US lawmakers have introduced a bill that proposes banning federal law enforcement agencies from using facial recognition and biometric surveillance technology.
The Facial Recognition and Biometric Technology Moratorium Act of 2020 was introduced yesterday by Senators Ed Markey and Jeff Merkley.
If passed into law, the wide-sweeping bill would make federal funding for state and local law enforcement agencies contingent on the implementation of similar tech and surveillance bans.
Markey said the bill would prevent the use of technology that poses a physical threat to minority groups residing in the United States. In the Massachusetts senator's opinion, banning the police from using such tools is the "only responsible thing to do."
“Facial recognition technology doesn’t just pose a grave threat to our privacy, it physically endangers Black Americans and other minority populations in our country,” Markey said in a statement.

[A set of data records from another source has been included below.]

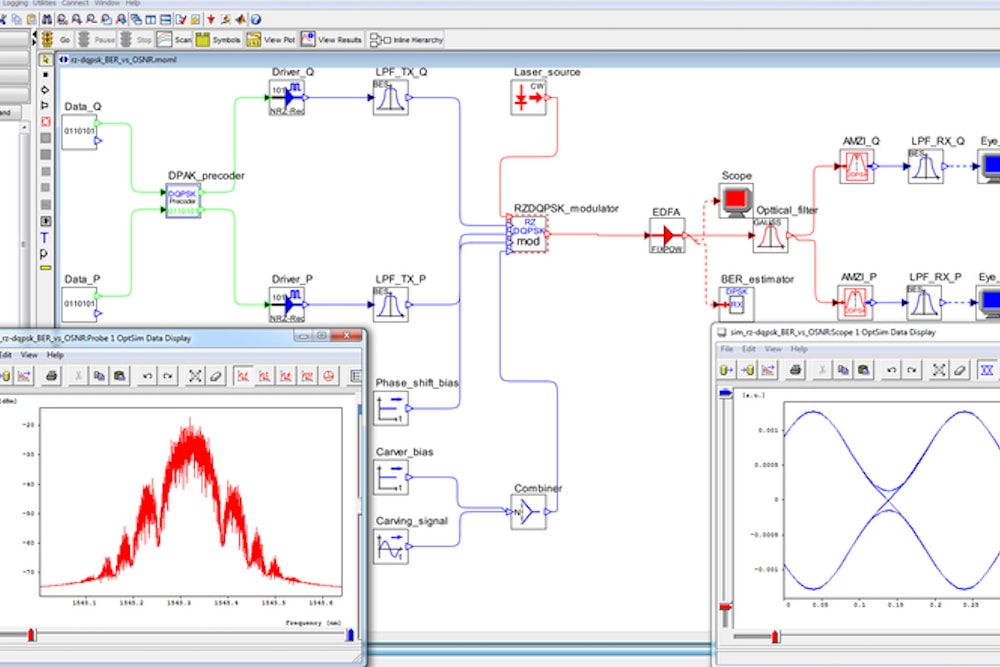Click the blue Help question mark icon
1000x667 pixels.
click(256, 18)
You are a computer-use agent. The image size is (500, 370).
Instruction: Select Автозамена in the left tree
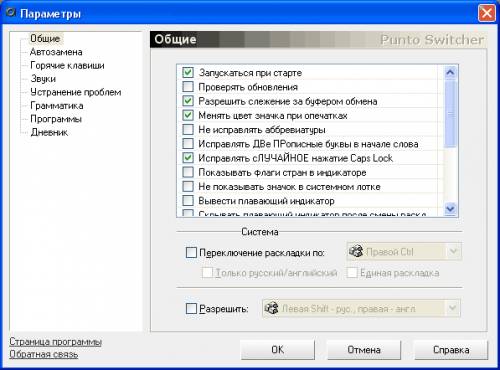point(56,52)
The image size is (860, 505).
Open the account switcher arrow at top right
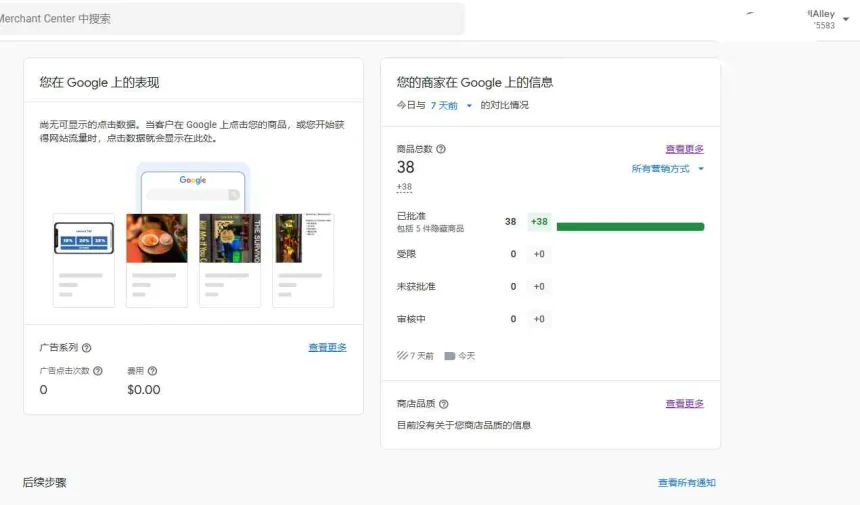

“As we work to dismantle the systematic racism that permeates every part of our society, we can’t ignore the harms that these technologies present."
The bill proposes making it unlawful for any federal official or agency to "acquire, possess, access or use” biometric surveillance technology in the United States. It further prohibits the use of federal cash to procure this type of technology.
Use of this type of surveillance technology is not prohibited entirely under the new bill but would only be allowed if exercised with extreme caution and in adherence to a federal law containing a long list of provisions.
Cynics might conclude that the timing of the bill's introduction, in the wake of protests triggered by George Floyd's death and in an election year, was motivated by political gain.
The Pinellas County Sheriff’s Office in Florida has been using FACES (Face Analysis Comparison and Examination System) for two decades. And, according to a 2019 report by the United States Government Accountability Office (GAO), the FBI has logged more than 390,000 facial-recognition searches of federal and local databases since 2011.
Various civil liberties and human rights groups including Amnesty International and the American Civil Liberties Union have been campaigning for surveillance technology to be banned for years on the grounds that it infringes upon people's constitutional freedoms and is marred by racial and gender bias.